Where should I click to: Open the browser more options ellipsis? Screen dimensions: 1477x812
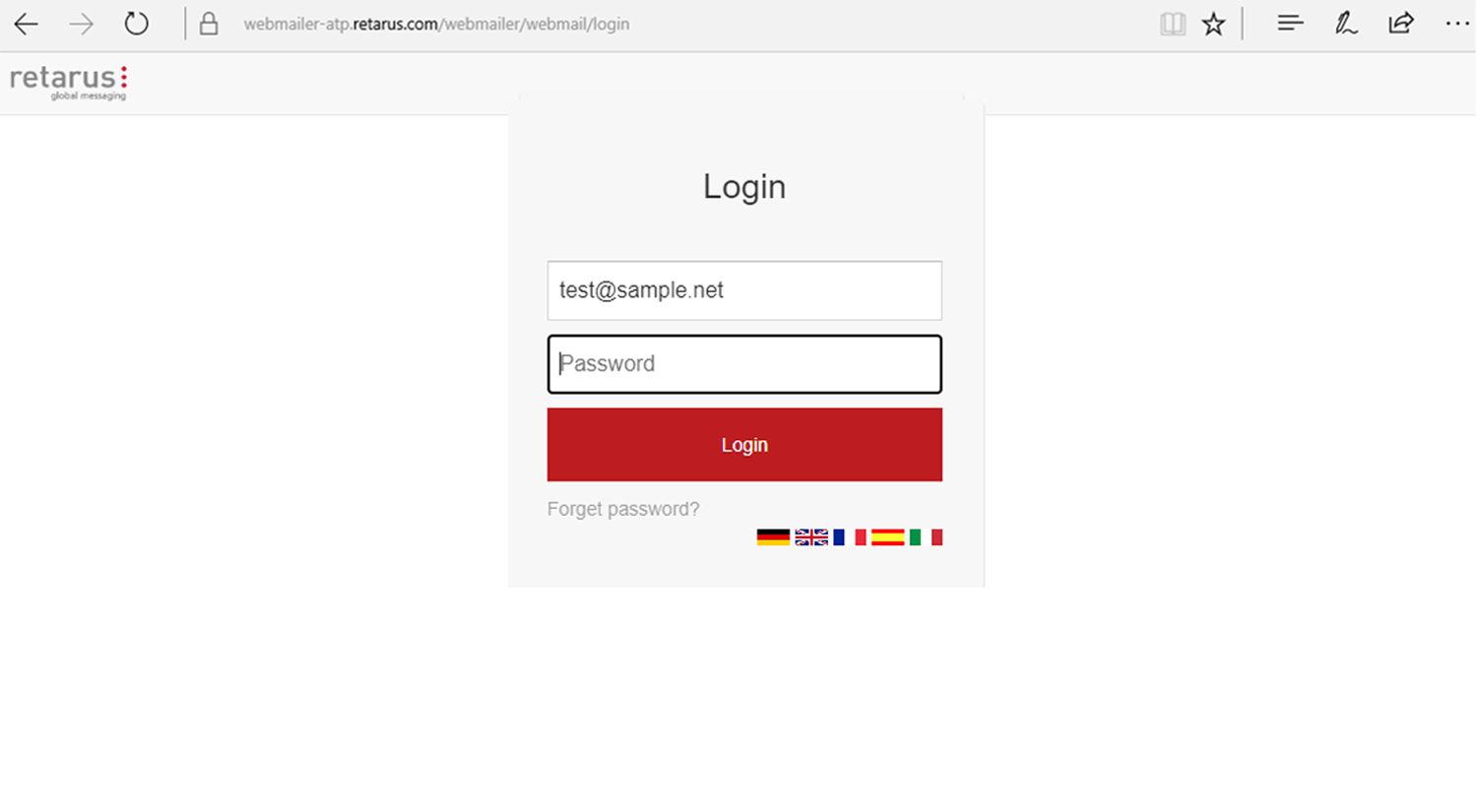(x=1457, y=24)
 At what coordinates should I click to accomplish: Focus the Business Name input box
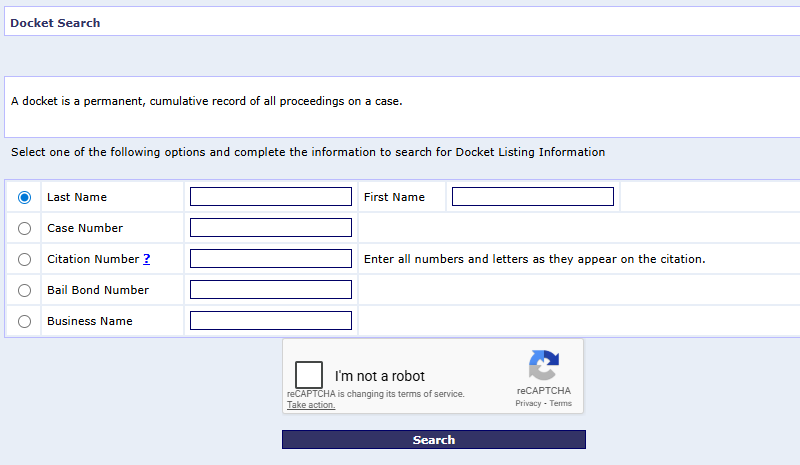click(x=270, y=321)
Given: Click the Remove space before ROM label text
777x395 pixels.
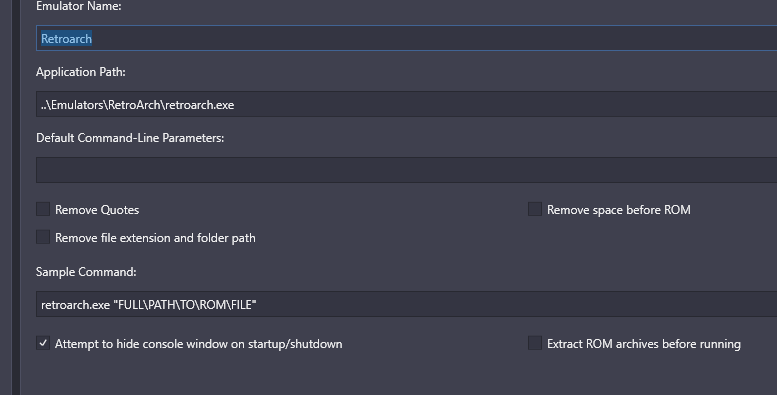Looking at the screenshot, I should pos(619,210).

**The task**
Repeat every one of these records word for word, omitting the pictures.

**Response to this task**
Where should I click to: Open the browser more options ellipsis? Screen dimensions: 1477x812
(x=1457, y=24)
 At what coordinates should I click to accomplish: Focus the Business Name input box
click(x=270, y=321)
Given: Click the Remove space before ROM label text
777x395 pixels.
Looking at the screenshot, I should pos(619,210).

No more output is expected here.